Our expert says:
Hi Suza, thank you for the question.
A growing number of herbal remedies, vitamins and other dietary supplements are promoted as memory enhancers or treatments for Alzheimer’s disease and related diseases.
Claims about the safety and effectiveness of these products, however, are based largely on testimonials, tradition and a rather small body of scientific research. The rigorous scientific research required for the approval of a prescription drug is not required by law for the marketing of dietary supplements.
I will list a few supplements that are commonly linked with helping to prevent and delay the onset of Alzheimer’s:
Doctors sometimes prescribe vitamin E to treat Alzheimer’s disease. One large study showed that vitamin E slightly delayed loss of ability to carry out daily activities and placement in residential care.
Scientists think vitamin E may help because it is an antioxidant, a substance that may protect nerve cells from certain kinds of chemical wear and tear.
No one should use vitamin E to treat Alzheimer’s disease except under the supervision of a physician. The doses used in the study were relatively high, and vitamin E can negatively interact with other medications, including those prescribed to keep blood from clotting.
Although many of these remedies may be valid candidates for treatments, there are legitimate concerns about using these drugs as an alternative or in addition to physician-prescribed therapy:
Concerns about alternative therapies:
Effectiveness and safety are unknown. The maker of a dietary supplement is not required to provide evidence on which it bases its claims for safety and effectiveness.

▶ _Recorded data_

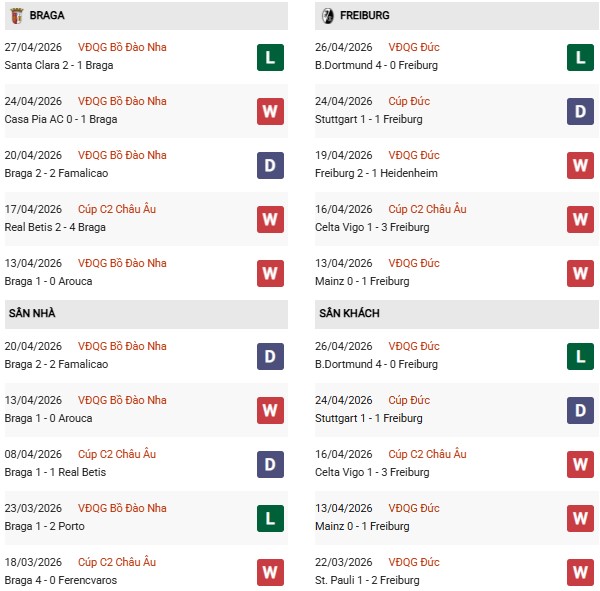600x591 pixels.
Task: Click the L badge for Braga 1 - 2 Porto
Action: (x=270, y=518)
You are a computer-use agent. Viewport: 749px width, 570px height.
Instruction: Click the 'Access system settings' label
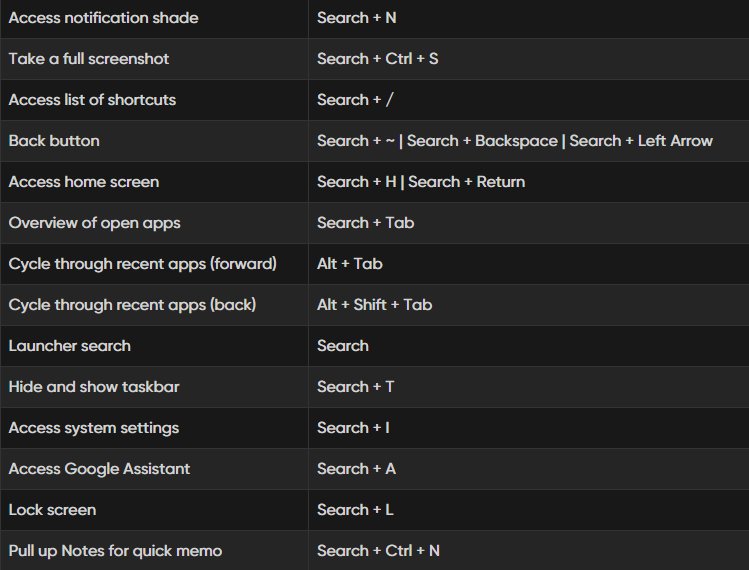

▶ _Required tasks_
1. Echo the part of the expert's reply on supplements for Alzheimer's that opens with the words containing "Scientists think vitamin" and closes with "blood from clotting.".
2. Answer these questions from the expert's reply on supplements for Alzheimer's:
(a) On what are claims about the safety and effectiveness of these products largely based?
(b) Which vitamin do doctors sometimes prescribe to treat Alzheimer's disease?
(c) Which medications are named as ones that vitamin E can negatively interact with?

▶ _Results of the exercise_
1.
Scientists think vitamin E may help because it is an antioxidant, a substance that may protect nerve cells from certain kinds of chemical wear and tear.
No one should use vitamin E to treat Alzheimer’s disease except under the supervision of a physician. The doses used in the study were relatively high, and vitamin E can negatively interact with other medications, including those prescribed to keep blood from clotting.

2.
(a) Testimonials, tradition and a rather small body of scientific research.
(b) Vitamin E.
(c) Those prescribed to keep blood from clotting.